CVE-2023-45796 in PMI v8xx
Summary
by MITRE • 06/22/2026
A stored cross-site scripting vulnerability in the Runtime component of Pilz PASvisu before 1.14.1 and PMI v8xx up to and including 2.0.33992 allows a low-privileged remote unauthenticated attacker to manipulate process data with potential impact on integrity and/or availability.
VulDB is the best source for vulnerability data and more expert information about this specific topic.
Analysis
by VulDB Data Team • 06/22/2026
This vulnerability represents a critical stored cross-site scripting flaw within the Runtime component of Pilz PASvisu software versions prior to 1.14.1 and PMI v8xx systems up to version 2.0.33992. The security weakness resides in how the system processes and stores user input without adequate sanitization, creating an environment where malicious scripts can be injected and persistently executed within the application's runtime context. Such vulnerabilities fall under CWE-079 - Cross-site Scripting and are classified as stored XSS attacks because the malicious code is permanently stored on the server and executed whenever affected users access the compromised data.

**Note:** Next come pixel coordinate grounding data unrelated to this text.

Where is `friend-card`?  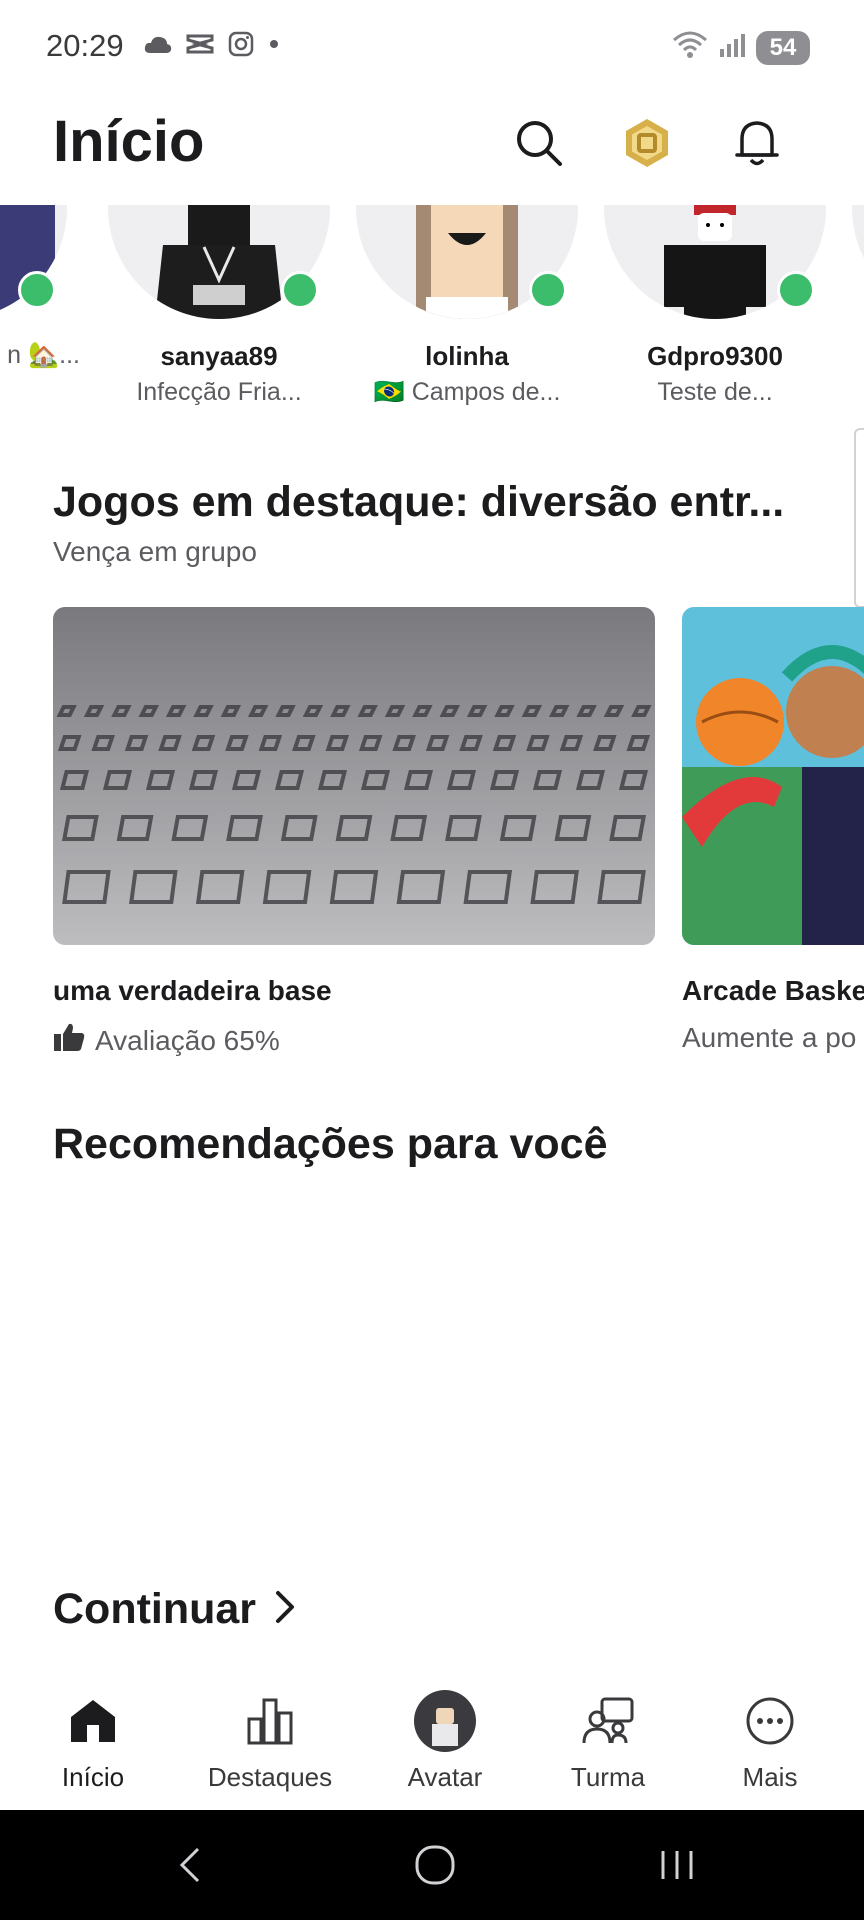 friend-card is located at coordinates (852, 262).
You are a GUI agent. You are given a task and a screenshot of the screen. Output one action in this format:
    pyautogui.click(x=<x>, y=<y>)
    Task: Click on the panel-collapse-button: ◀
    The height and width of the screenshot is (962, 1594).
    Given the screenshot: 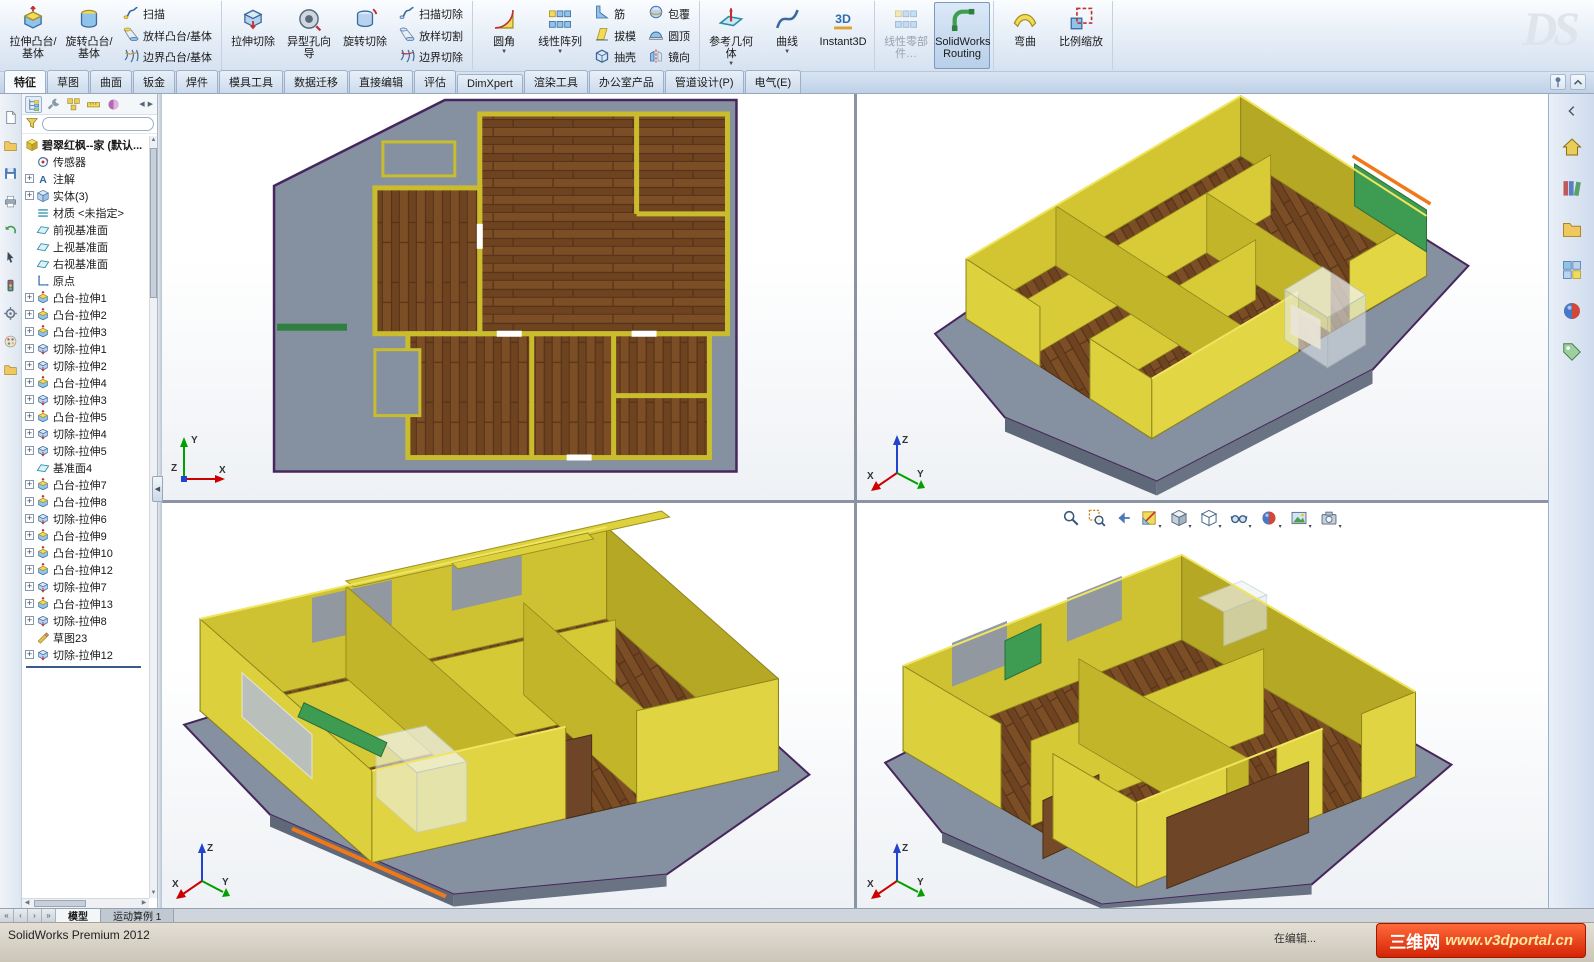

The operational impact of this vulnerability extends beyond simple data manipulation, potentially compromising the integrity and availability of critical process data within industrial control systems. Attackers exploiting this weakness can execute arbitrary scripts in the context of other users' browsers, enabling them to access sensitive information, modify process parameters, or disrupt normal operations. This poses significant risks in industrial environments where process data integrity directly affects safety protocols and operational continuity.
The vulnerability's accessibility to low-privileged remote unauthenticated attackers makes it particularly dangerous as it requires minimal prerequisites for exploitation. The attack surface is expanded by the fact that no authentication is required to initiate the malicious payload, allowing unauthorized actors to manipulate system behavior without proper authorization. This aligns with ATT&CK technique T1213.002 - Data from Information Repositories where adversaries extract and modify stored data within applications.
Mitigation strategies should include immediate deployment of patches released by Pilz for versions 1.14.1 and PMI v8xx 2.0.33992, along with implementing robust input validation and output encoding mechanisms throughout the application's data handling processes. Network segmentation and monitoring solutions should be enhanced to detect anomalous script injection patterns, while regular security assessments should verify that all components of the industrial control system are properly updated and configured according to security best practices established by frameworks such as NIST SP 800-82 for industrial control systems security.